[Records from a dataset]
╔══

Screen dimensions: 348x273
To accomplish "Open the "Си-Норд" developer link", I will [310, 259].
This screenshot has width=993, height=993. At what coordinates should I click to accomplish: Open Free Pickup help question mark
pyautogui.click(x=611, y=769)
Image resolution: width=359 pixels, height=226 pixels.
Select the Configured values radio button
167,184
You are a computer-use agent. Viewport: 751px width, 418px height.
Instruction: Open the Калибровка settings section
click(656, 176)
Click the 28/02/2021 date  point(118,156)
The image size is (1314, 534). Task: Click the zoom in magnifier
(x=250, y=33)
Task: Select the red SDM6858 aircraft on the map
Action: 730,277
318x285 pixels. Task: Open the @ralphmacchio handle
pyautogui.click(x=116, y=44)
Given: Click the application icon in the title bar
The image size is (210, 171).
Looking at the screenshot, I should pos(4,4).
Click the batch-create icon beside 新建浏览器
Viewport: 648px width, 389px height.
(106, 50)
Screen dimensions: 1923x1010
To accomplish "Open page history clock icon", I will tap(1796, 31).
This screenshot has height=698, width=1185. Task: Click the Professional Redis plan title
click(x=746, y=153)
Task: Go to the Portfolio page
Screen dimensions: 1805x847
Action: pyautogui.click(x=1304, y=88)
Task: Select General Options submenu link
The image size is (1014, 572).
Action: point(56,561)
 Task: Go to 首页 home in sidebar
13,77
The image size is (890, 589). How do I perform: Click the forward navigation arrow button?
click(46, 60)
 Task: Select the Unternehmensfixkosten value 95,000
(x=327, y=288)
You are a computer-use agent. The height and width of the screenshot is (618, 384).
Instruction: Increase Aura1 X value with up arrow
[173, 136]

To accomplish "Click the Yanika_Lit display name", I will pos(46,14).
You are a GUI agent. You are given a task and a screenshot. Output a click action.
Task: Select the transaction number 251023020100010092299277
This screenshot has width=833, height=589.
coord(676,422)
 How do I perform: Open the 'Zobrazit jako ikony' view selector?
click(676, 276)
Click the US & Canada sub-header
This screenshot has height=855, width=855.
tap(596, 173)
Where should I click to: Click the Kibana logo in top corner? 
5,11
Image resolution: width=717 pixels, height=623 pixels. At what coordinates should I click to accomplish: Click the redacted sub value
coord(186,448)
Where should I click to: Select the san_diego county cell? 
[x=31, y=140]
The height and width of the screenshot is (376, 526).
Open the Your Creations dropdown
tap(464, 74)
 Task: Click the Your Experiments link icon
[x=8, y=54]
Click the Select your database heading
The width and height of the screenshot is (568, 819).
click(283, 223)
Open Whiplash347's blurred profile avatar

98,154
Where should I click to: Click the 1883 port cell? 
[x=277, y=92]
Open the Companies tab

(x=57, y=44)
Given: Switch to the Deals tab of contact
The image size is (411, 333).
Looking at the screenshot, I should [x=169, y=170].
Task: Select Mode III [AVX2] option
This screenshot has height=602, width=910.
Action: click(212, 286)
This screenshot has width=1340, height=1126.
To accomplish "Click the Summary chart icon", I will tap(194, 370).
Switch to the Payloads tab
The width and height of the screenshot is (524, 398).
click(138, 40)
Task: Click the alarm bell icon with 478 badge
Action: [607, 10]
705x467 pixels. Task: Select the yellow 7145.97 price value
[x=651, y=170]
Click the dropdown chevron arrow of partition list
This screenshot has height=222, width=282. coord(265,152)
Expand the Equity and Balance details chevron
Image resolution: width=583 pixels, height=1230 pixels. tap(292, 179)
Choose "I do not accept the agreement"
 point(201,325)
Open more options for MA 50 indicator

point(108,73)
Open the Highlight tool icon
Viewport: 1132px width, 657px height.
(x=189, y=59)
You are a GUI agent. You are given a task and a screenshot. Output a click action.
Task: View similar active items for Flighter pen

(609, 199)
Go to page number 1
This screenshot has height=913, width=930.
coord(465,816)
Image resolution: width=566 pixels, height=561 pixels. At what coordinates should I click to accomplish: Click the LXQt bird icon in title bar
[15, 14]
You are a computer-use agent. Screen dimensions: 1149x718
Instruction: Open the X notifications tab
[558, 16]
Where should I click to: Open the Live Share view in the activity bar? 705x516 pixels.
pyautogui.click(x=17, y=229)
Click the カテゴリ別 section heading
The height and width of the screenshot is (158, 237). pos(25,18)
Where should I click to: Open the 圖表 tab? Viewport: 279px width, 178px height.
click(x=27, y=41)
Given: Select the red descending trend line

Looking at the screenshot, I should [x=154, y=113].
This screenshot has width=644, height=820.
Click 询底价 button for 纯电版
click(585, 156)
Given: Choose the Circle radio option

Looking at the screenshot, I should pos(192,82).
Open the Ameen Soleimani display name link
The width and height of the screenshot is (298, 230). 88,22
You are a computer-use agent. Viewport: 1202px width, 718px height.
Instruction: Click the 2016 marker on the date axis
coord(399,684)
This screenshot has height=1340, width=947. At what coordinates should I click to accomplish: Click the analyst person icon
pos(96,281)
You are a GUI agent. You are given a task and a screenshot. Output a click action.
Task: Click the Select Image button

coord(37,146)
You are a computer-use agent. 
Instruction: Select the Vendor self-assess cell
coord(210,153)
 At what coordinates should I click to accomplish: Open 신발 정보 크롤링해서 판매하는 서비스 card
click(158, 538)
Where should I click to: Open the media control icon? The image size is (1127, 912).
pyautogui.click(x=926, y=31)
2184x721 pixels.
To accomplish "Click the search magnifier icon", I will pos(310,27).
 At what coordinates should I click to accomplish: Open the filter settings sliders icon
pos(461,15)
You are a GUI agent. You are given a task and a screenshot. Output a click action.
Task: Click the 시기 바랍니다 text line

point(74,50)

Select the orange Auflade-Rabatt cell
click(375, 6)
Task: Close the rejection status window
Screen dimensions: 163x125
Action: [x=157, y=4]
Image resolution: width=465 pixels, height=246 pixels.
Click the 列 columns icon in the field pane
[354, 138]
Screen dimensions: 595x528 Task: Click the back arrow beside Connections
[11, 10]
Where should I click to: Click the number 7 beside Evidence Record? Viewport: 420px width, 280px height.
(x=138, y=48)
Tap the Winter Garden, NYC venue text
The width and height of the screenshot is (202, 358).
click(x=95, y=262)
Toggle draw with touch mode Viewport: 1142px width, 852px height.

╚══

## [Work to complete]
Work through the records line by line, and once you reach the final line, report only how many held "computer".

## [Exercise output]
5